Black Box Black Box Testing
One of my friends is in College, and is currently feeling the full idiocy of a system that was only beginning to be rolled out as I left. Let me explain how it works.
Essentially, the system is meant to test the students’ solutions to homework problems. This is done by providing a solid definition of what the input and output of the application are supposed to be on the standard in/out channels, and setting up a whole bunch of test cases, including a memory limit and a CPU time limit. Students submit their source code to the system, which compiles it and runs all the test cases against the application in a black box test. So far, so good.
Seeing these guys at work, compared to me and my colleagues at work, makes a few things very apparent: even with a fairly solid grasp of algorithms and datastructure, their number one problem is code. Where professional programmers swim through code like sharks in the sea, the students appear to be more or less drowning. Theoretical learning aside, the education lacks practical programming, debugging, practical programming and some more practical programming.
It would seem that these programming exercises would be the perfect opportunity to get that kind of experience, if it wasn’t for the fact that the test system is itself a black box. You put in your code, and it tells you yes or no. It’s not quite a boolean pass/fail answer, but close enough: you will get told a result from the set: Didn’t compile, Passed, Failed, Crashed, Time Limit Exceeded. When I first heard of the system, it was motivated with the fact that sometimes in professional programming, that’s all you get.
I agree. Sometimes, you get gnarly bugs that give you less information than a world pro’s poker face. I’ve spent weeks tracking bugs like that sometimes, using all kinds of tools at my disposal to try to wring more information out of the error, until finally the knot was untied. But — for all the bugs like that I’ve been through, none of them were eventually solved by guessing what was wrong and how to fix it.

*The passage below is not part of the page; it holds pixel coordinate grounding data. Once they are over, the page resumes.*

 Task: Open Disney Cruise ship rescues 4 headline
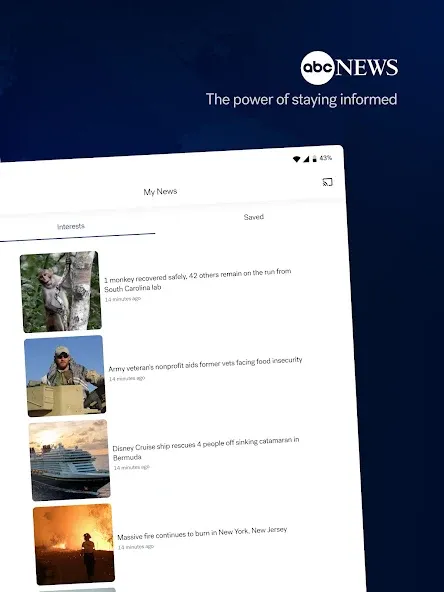[x=206, y=449]
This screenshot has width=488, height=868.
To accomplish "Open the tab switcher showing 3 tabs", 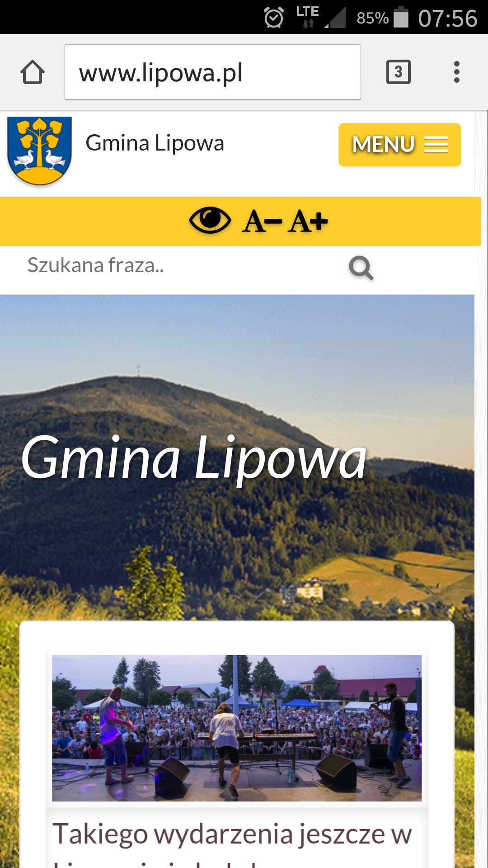I will tap(398, 72).
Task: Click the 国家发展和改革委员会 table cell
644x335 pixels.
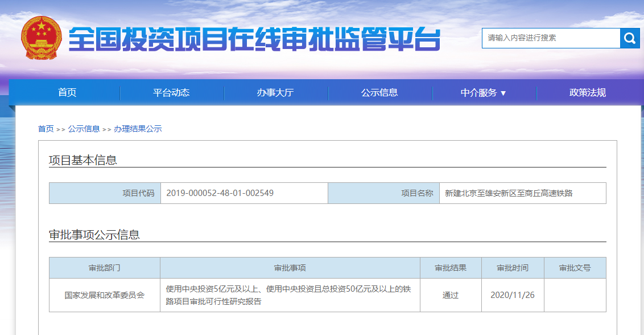Action: click(104, 295)
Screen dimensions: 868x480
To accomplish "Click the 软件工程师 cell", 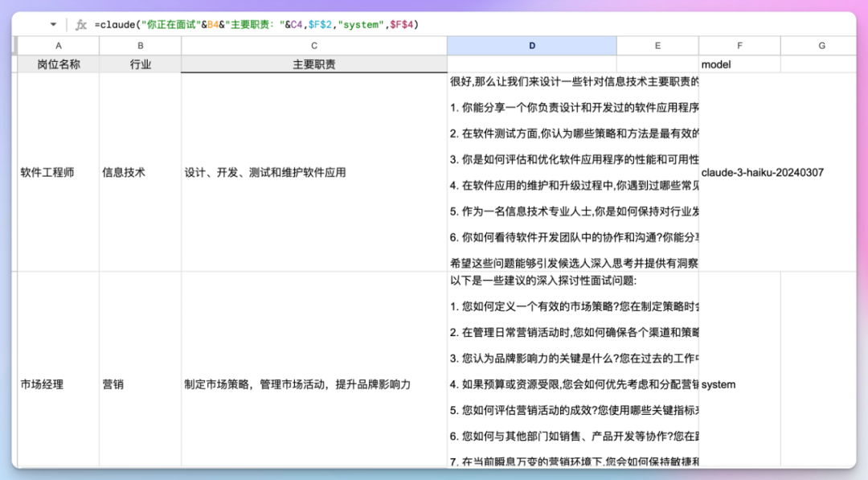I will click(x=58, y=172).
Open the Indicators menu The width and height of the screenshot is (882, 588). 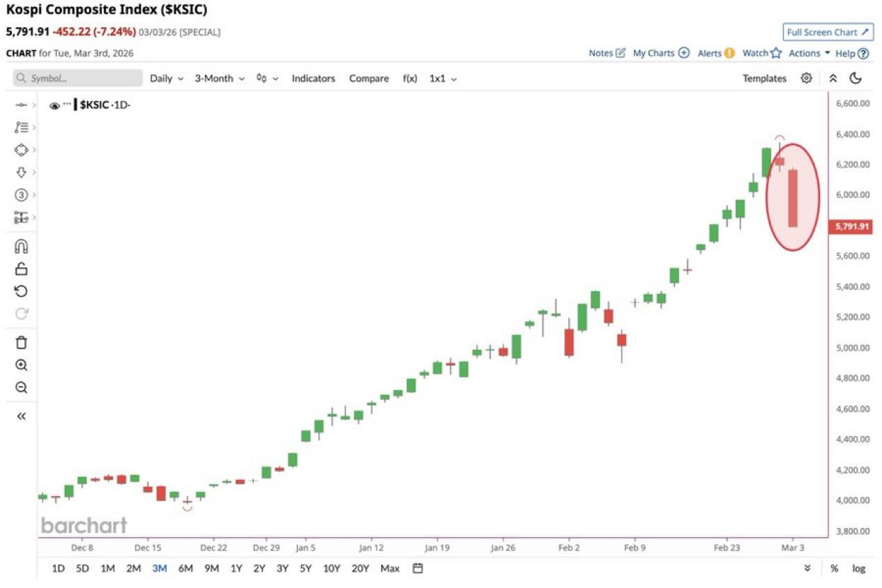pyautogui.click(x=313, y=79)
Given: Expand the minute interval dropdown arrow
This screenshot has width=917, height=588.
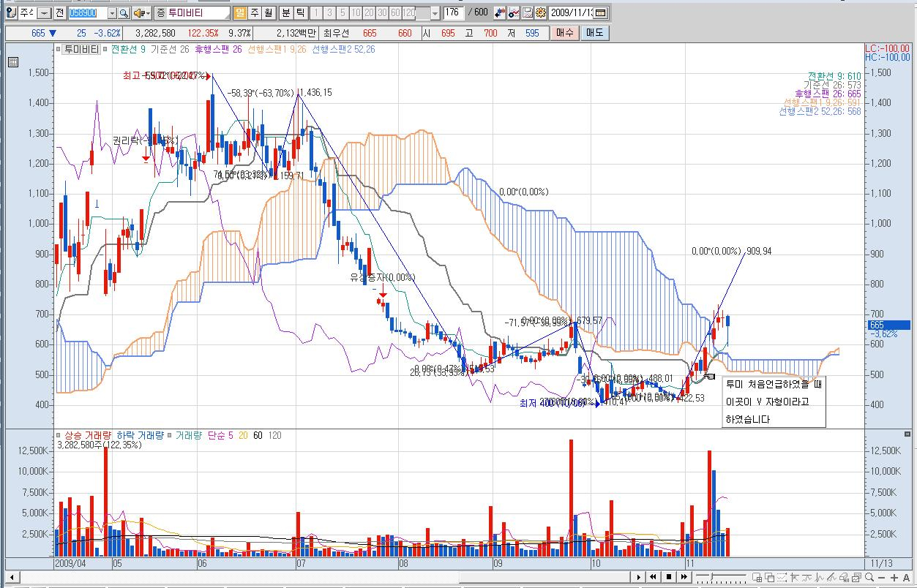Looking at the screenshot, I should (x=436, y=13).
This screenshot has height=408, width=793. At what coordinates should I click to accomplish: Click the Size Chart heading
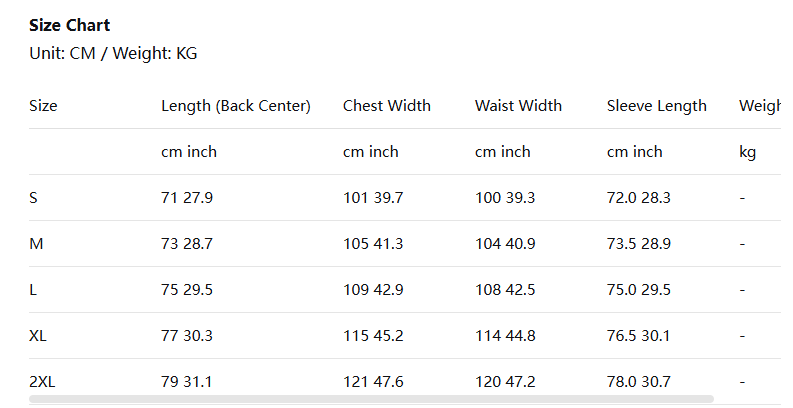point(70,25)
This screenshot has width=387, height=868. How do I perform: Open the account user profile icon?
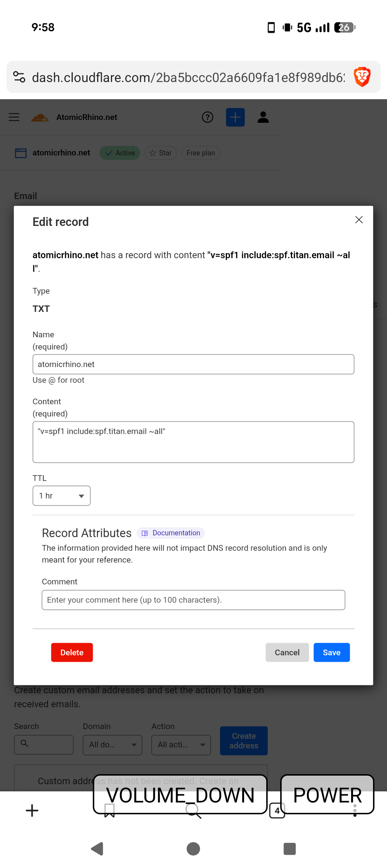[263, 117]
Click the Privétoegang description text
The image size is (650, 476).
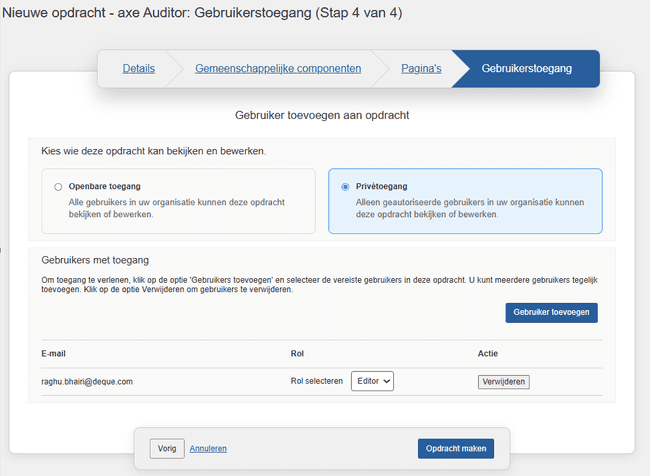pos(469,208)
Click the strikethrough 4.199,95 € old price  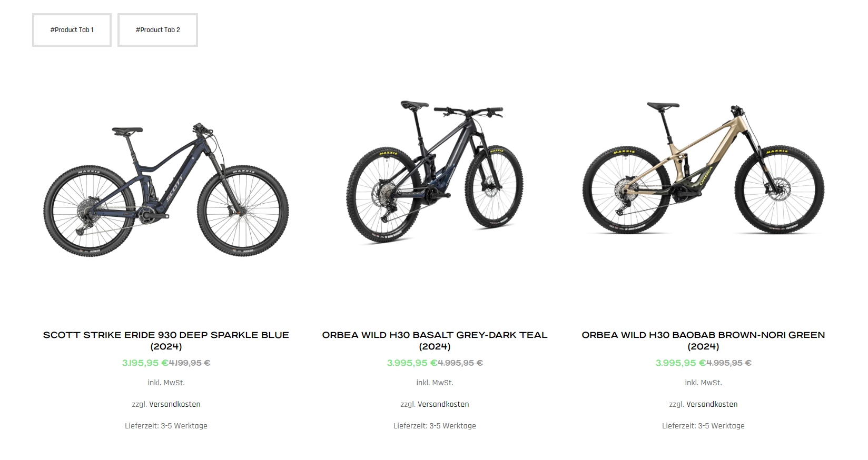190,363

Supposedly, the tool is meant to teach the students to debug their code… which it somehow does by disallowing all normal debugging tools. You can’t run a debugger on it, you can’t print traces, you’re not allowed to log to a file or socket, you’re not even allowed to know what input caused the error. The only tools you have at your disposal are your wit in coming up with your own test cases and code reviews.

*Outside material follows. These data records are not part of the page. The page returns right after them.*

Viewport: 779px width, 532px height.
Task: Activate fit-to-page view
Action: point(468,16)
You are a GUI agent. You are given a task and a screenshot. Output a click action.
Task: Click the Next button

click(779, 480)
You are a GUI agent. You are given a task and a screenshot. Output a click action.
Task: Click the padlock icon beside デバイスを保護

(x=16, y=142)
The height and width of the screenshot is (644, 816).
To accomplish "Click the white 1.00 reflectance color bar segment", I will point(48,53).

Any attempts at normal debugging would be classified as cheating. If I was faced with a bug under those circumstances, I would do whatever I could to get more information out of it. Hey, I can crash it with different signals — that’s a few bits of information I could get back from it. All those kinds of tricks of the trade that real programmers use to, you know, solve problems… would be cheating.

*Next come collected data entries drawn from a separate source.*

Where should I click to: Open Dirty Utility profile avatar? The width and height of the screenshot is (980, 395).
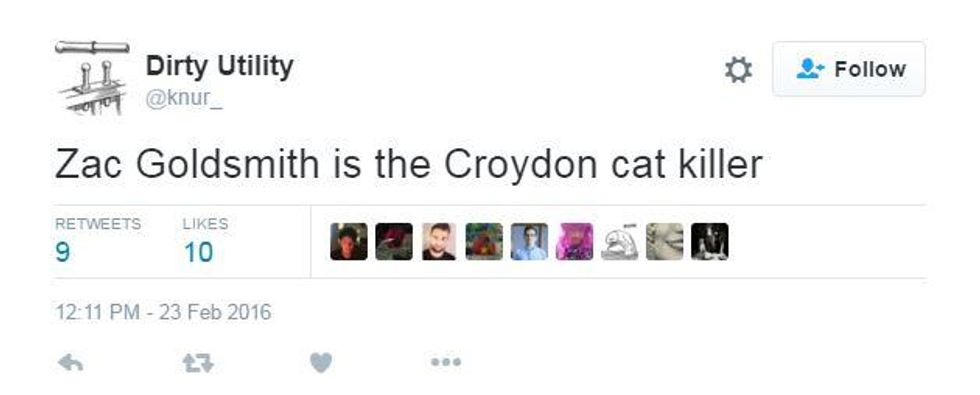pos(92,78)
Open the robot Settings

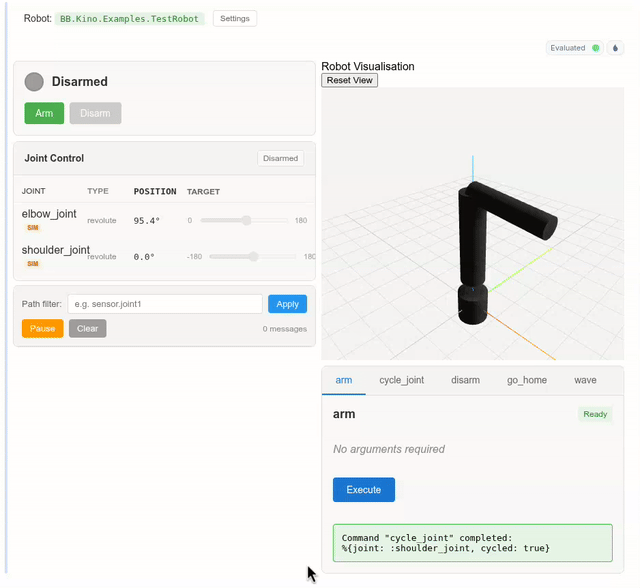[235, 19]
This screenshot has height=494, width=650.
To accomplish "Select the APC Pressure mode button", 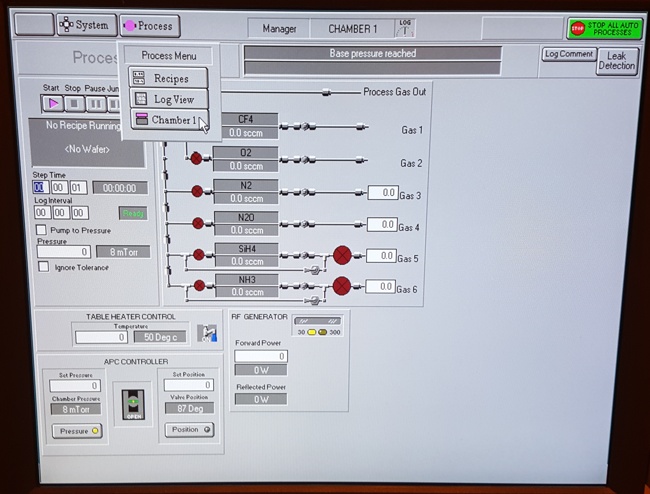I will tap(76, 431).
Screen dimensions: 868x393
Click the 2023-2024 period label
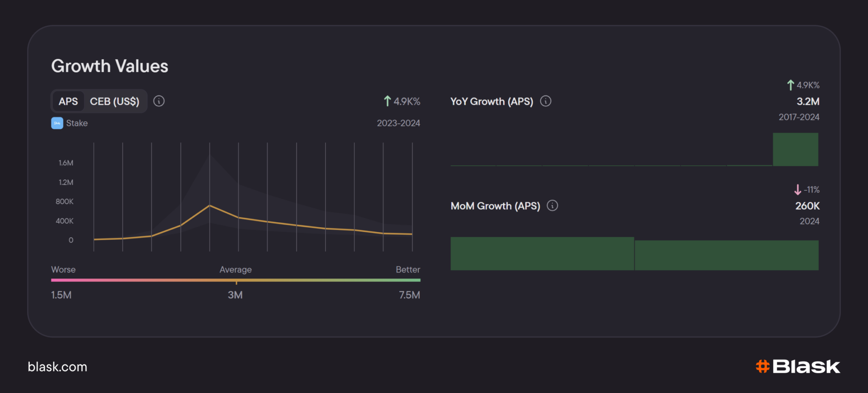[398, 123]
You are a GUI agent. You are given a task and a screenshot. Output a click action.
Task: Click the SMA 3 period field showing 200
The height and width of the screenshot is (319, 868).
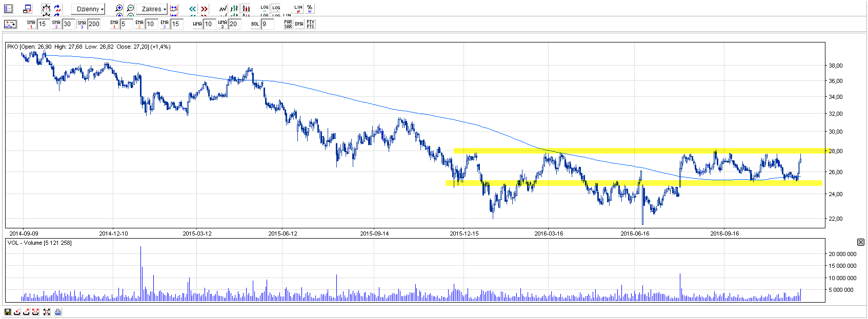coord(94,24)
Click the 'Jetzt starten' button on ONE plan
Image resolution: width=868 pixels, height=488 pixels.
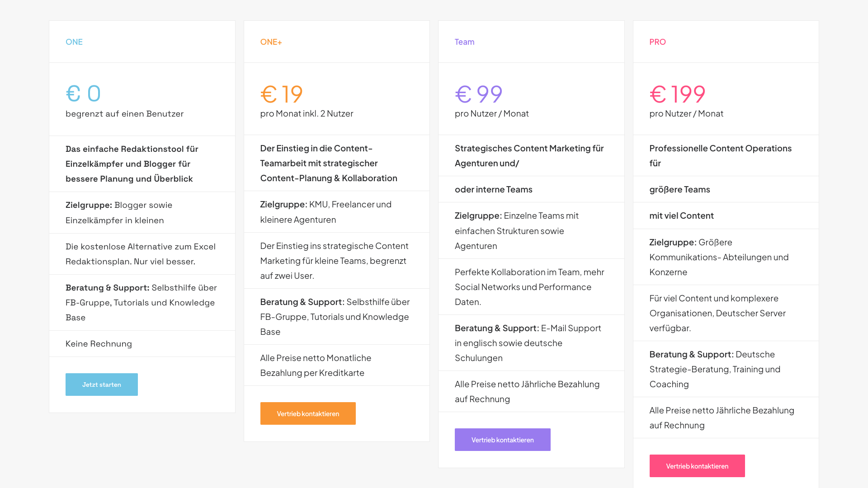[101, 385]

This leads to a skewing of results… very simple bugs turn into monster problems, since you can’t identify and fix them. What they are learning is not how to debug their programs but how to painstakingly solve the very specific problem of pleasing the system. By artificially making easy things hard, the system has effectively found a way to avoid teaching the students essential skills in programming: simple debugging tools like tracing and breaking into a debugger. Instead, they learn programming by coincidence: poke something until you (hopefully, eventually) get a green light.
That’s not a lesson to learn.
The only way to go about this, faced by the obstacle made up of this system, is to learn a different skill: testing. More on that later.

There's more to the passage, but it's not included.